As Denis O’Brien tells it, he woke up yesterday morning feeling “very happy” at his decision on Tuesday night to pull Digicel’s planned $2 billion (€1.77 billion) stock market debut in New York, something that had been carefully planned for the previous six months.
“Why would you sell your front garden when you know it’s worth a lot of money and why would you sell at a discount?” he told CNBC yesterday by way of explaining the decision to call off the initial public offering (IPO) at the 11th hour after investors declined to meet his valuation of the business. It’s not clear how he felt about the Dáil agreeing on the same day to mount a defence to his legal challenge against the Committee on Procedure and Privileges.
O’Brien’s legal action against the committee was adjourned in court yesterday to allow for the further exchange of legal documents between the sides. The State’s defence must be provided by October 23rd.
O'Brien initiated his action after the committee ruled that Social Democrat TD Catherine Murphy and Sinn Féin TD Pearse Doherty had not abused privilege when they made claims against him in the Dáil. These relate to the refinancing of his €300 million-plus in loans with State-owned Irish Bank Resolution Corporation and the sale of Siteserv for €45.4 million to Millington, a company controlled by O'Brien, in a transaction that effectively crystallised a loss of €110 million for taxpayers.
It follows a legal action earlier this year to prevent RTÉ from airing details of his banking arrangements with IBRC, which was placed into liquidation by the State in February 2013.
Both of these legal spats raised eyebrows in Ireland. Why take on the State broadcaster and the national parliament in such a confrontational manner?
The IBRC controversy has led to the Government establishing a commission of investigation into certain transactions involving the institution and allegations of preferential treatment towards large borrowers.
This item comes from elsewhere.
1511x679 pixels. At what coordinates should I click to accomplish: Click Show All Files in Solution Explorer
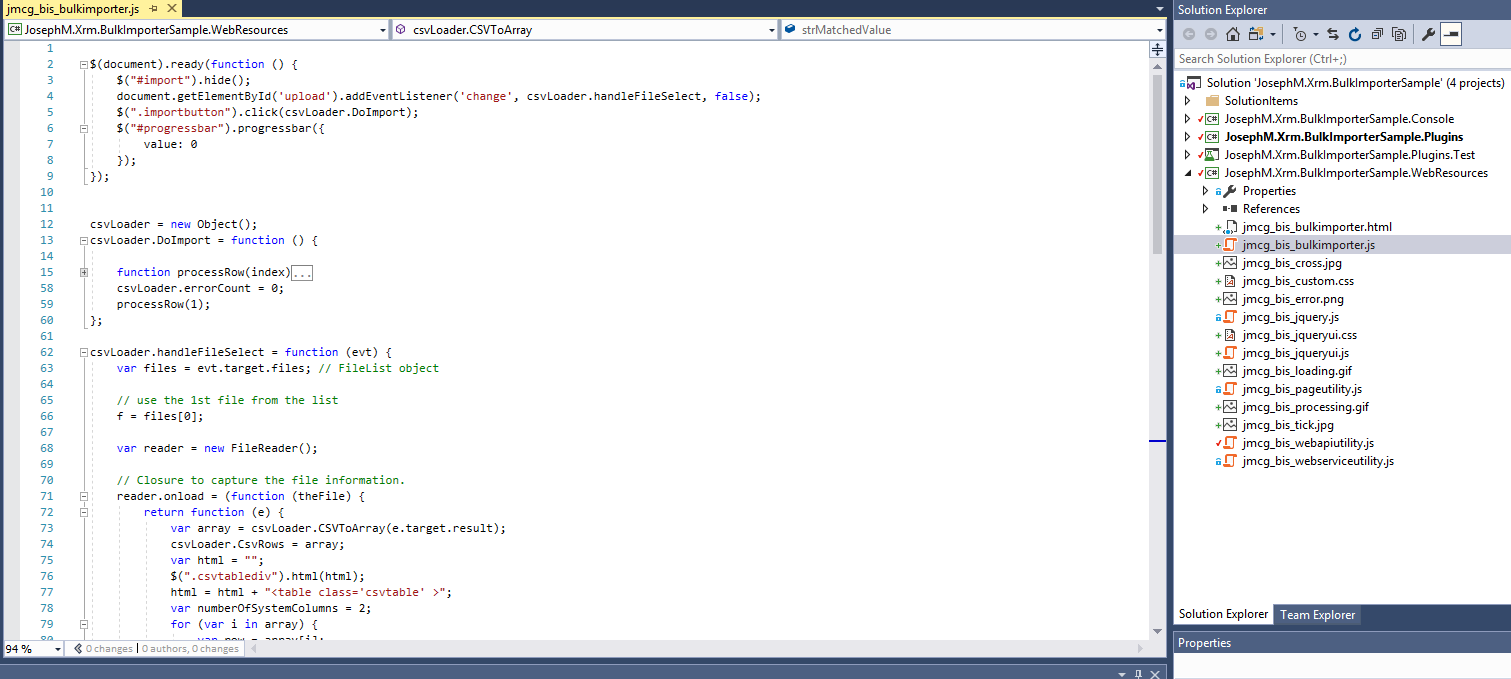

It is rarely dull in the world of Denis O'Brien, ranked as the richest individual in Ireland this year by the Sunday Times with a fortune of €5.34 billion. Forbes magazine has him at 199 among the richest in the world, with a fortune of $6.5 billion. Whichever figure you plump for, O'Brien is worth a lot of money.
Vast influence
His influence in Ireland is vast. He owns just under 30 per cent of Independent News & Media, the country’s biggest newspaper publisher. Its titles include the market-leading weekend newspapers the
Sunday Independent
and
Sunday World
, the daily
Irish Independent
and
Herald
titles, the
Belfast Telegraph
in the North and a portfolio of regional publications.
O’Brien secured control of INM’s boardroom in 2012 following a bitter and drawn-out dispute with Sir Anthony O’Reilly over how the business was being run. By his own admission, O’Brien lost more than €500 million personally on INM.
Now chaired by O'Brien's long-time business associate Leslie Buckley, INM has been radically restructured, shedding its international businesses to focus its efforts on the island of Ireland. It is back in profit and has flagged its intention to resume a dividend payment to shareholders.
O’Brien also owns the country’s two independent national radio stations, Today FM and Newstalk, along with a number of local stations including 98FM, Spin and TXM.
These are controlled by his Communicorp pan-European media group, which is based in Dublin. Digital marketing and advertising specialist Ican is also in that stable.
O’Brien is also the controlling shareholder in Siteserv, the infrastructure and utilities services support group, that has a contract with Irish Water for the installation of meters. Siteserv is another Irish company that O’Brien has restructured and returned to profitability.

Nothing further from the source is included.